▶ DATA TO USE:
>>>
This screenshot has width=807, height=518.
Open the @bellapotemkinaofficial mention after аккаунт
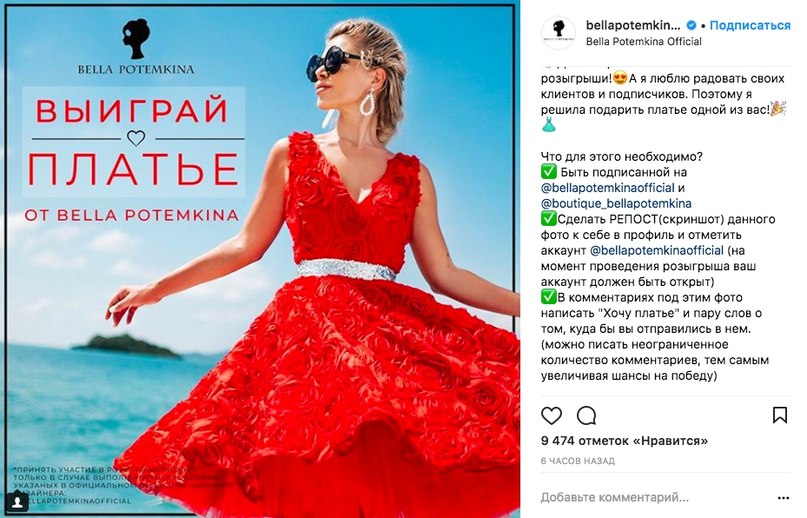(657, 251)
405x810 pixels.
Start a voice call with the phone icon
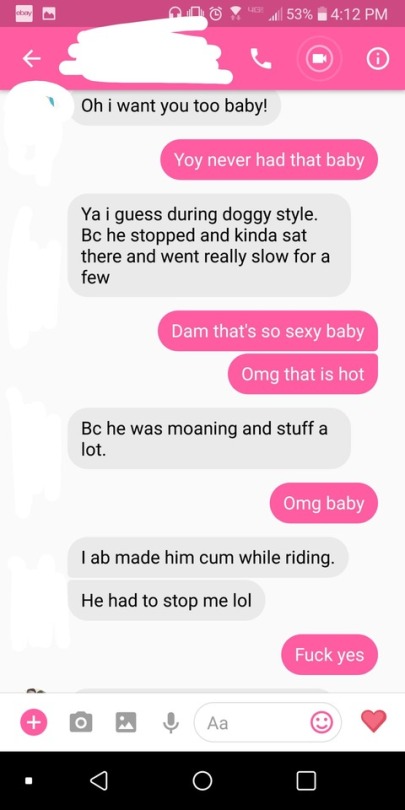tap(262, 59)
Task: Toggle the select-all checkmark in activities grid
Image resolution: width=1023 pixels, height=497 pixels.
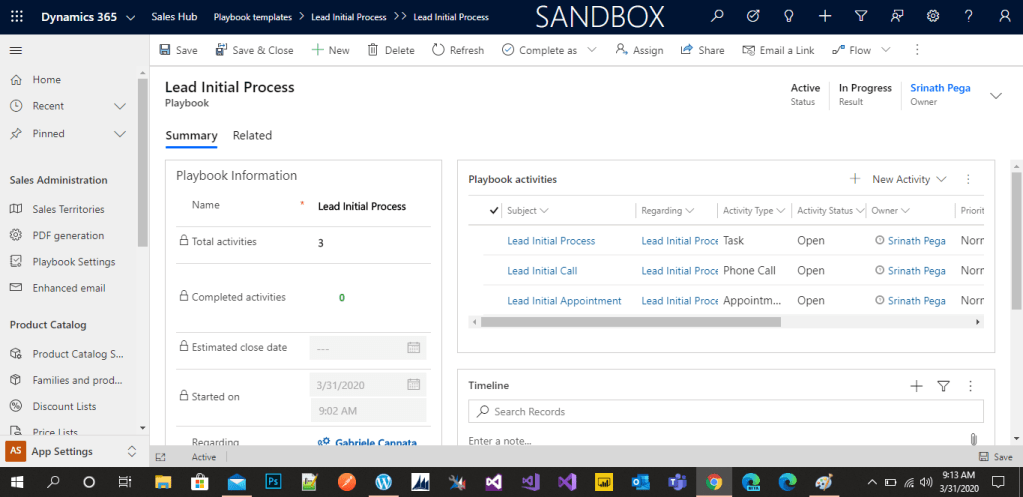Action: point(494,210)
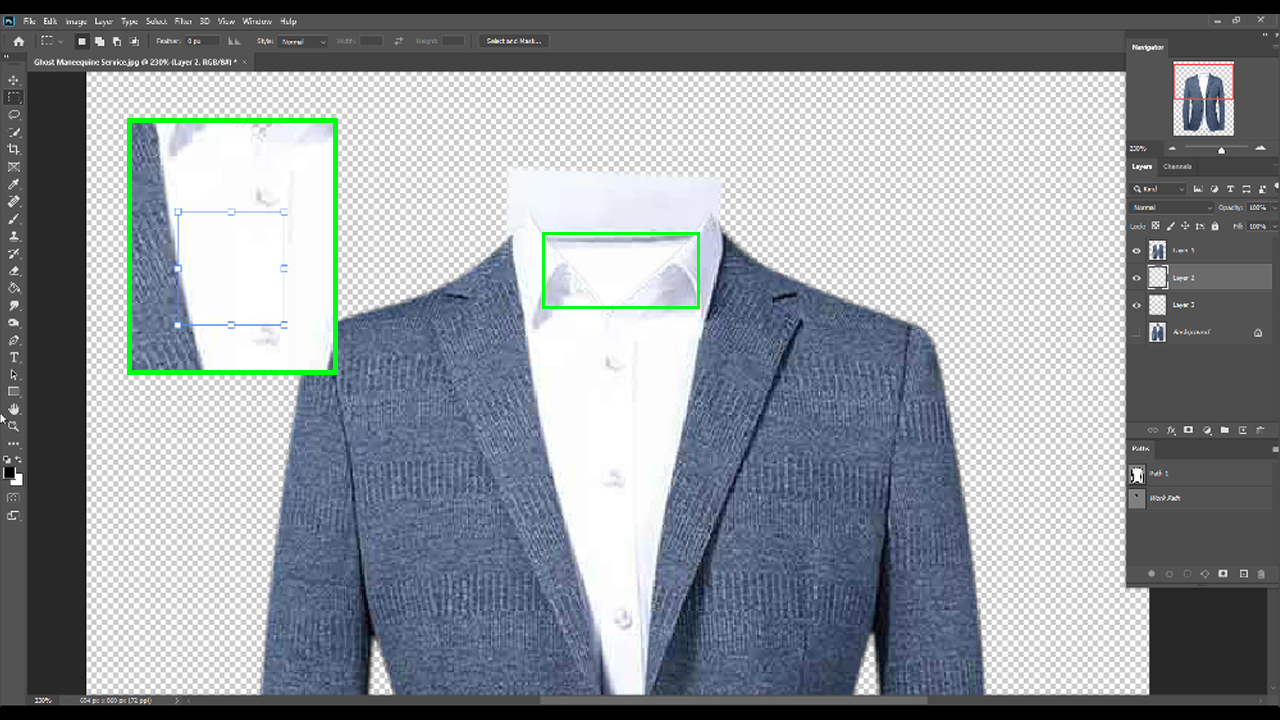
Task: Toggle visibility of Layer 2
Action: (1136, 278)
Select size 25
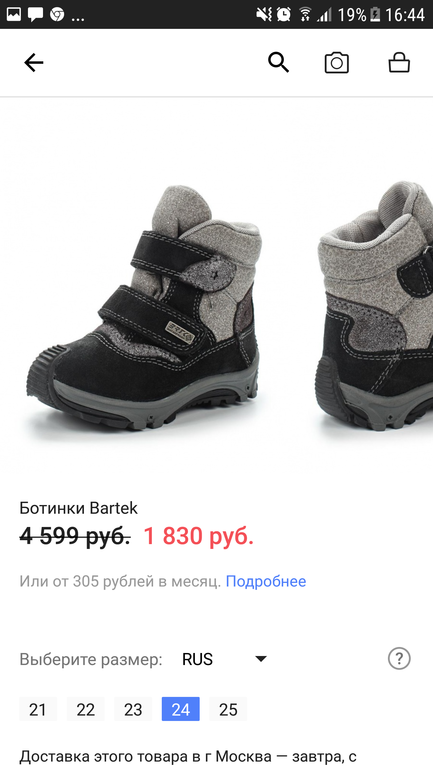 tap(228, 709)
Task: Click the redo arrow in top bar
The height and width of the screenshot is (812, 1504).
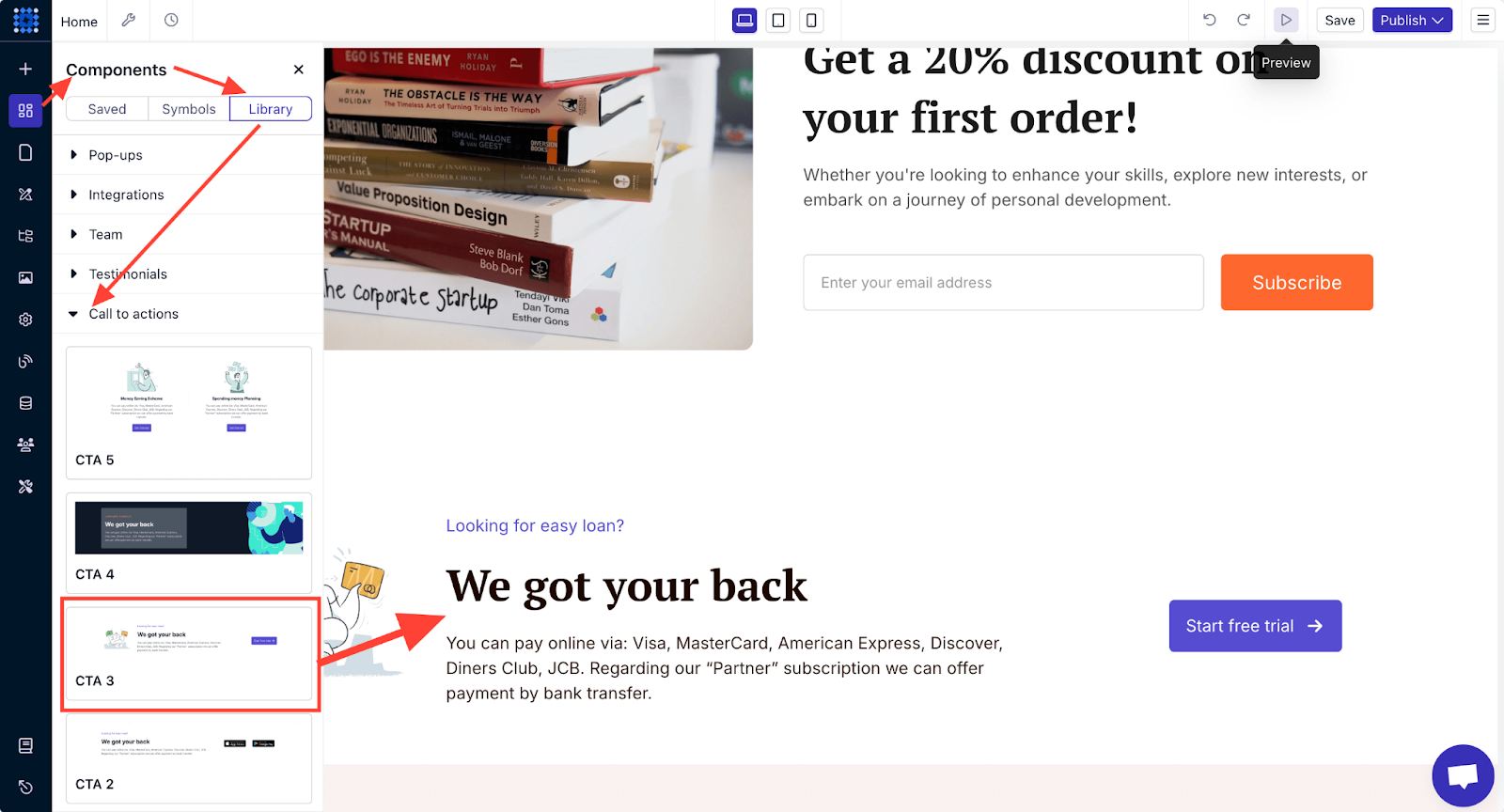Action: [1244, 20]
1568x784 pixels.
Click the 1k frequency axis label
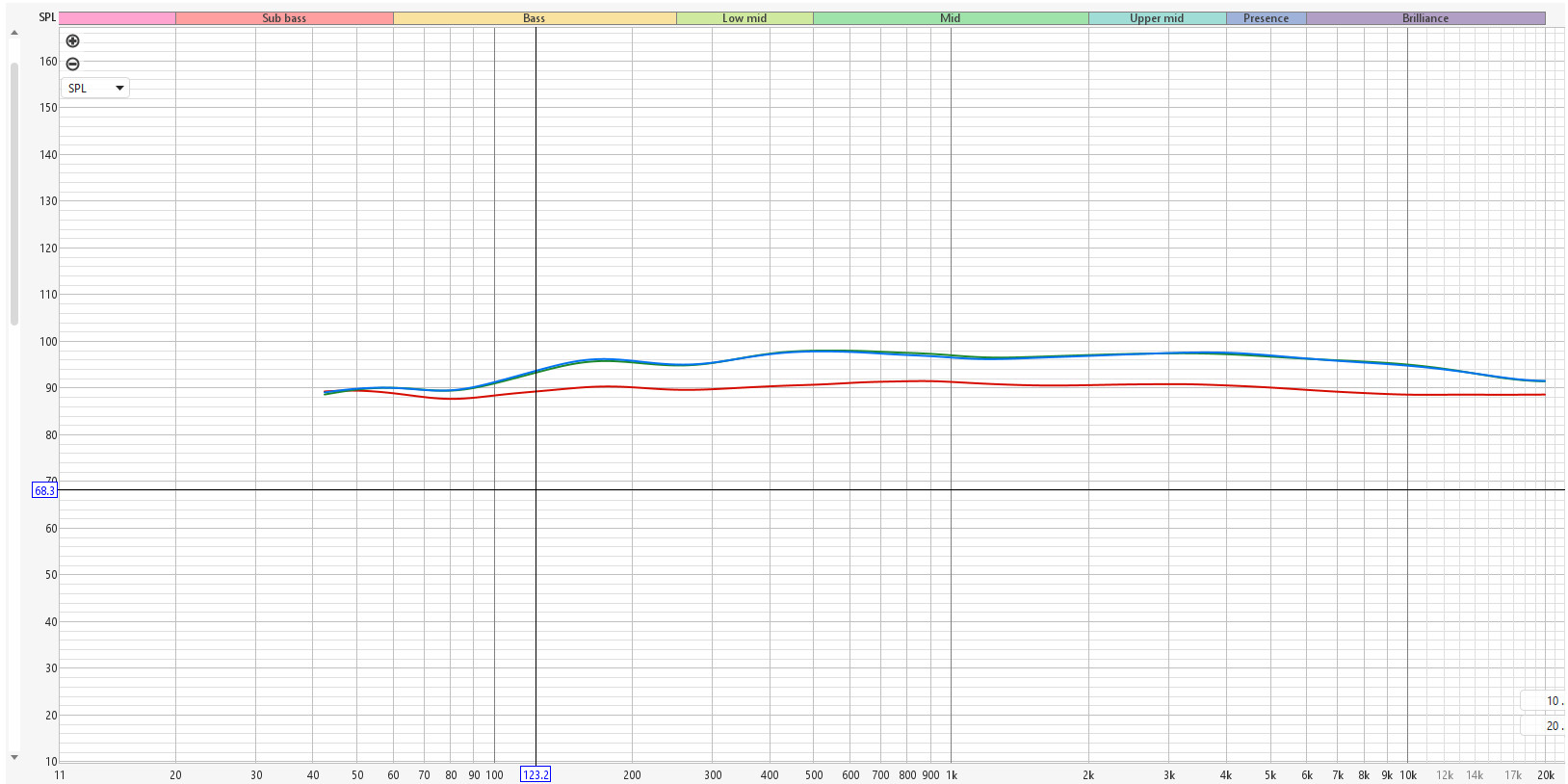click(951, 775)
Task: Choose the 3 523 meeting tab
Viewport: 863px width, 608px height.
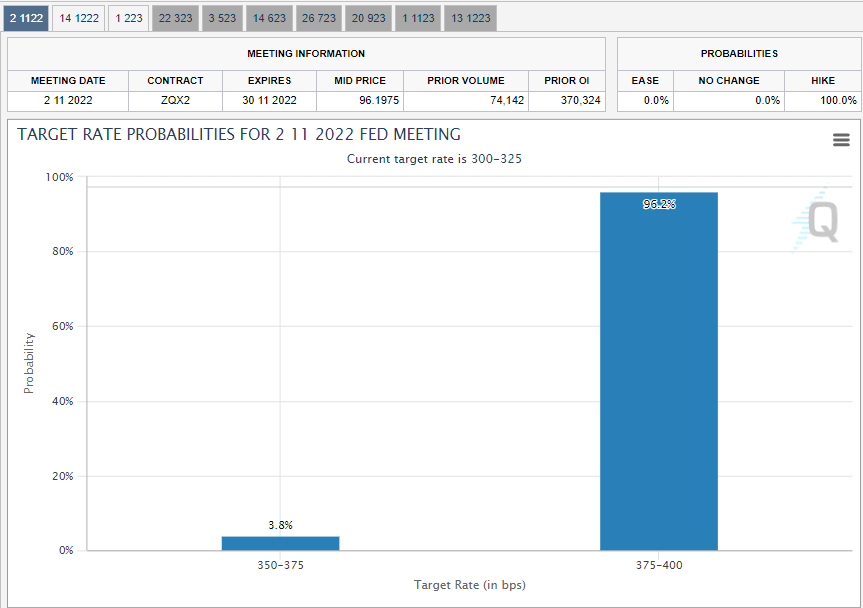Action: point(223,18)
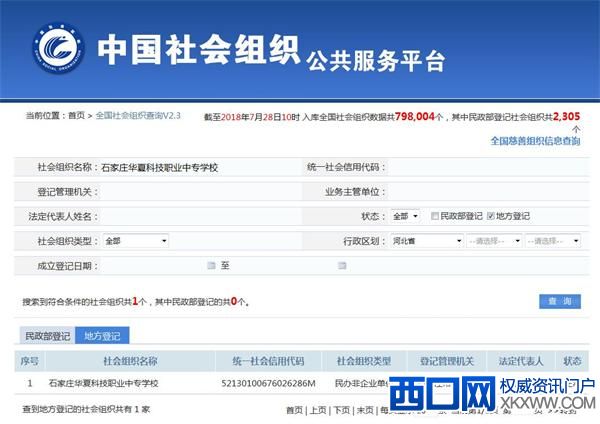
<<<
▶ WORK TO BE COMPLETED: Output, exactly and with no pictures, every line from the one that contains "1568x784 pixels." through the final line of the entries.

▶ RESULT:
1568x784 pixels.
Click the 1k frequency axis label
click(951, 775)
Task: Choose the 3 523 meeting tab
Viewport: 863px width, 608px height.
Action: point(223,18)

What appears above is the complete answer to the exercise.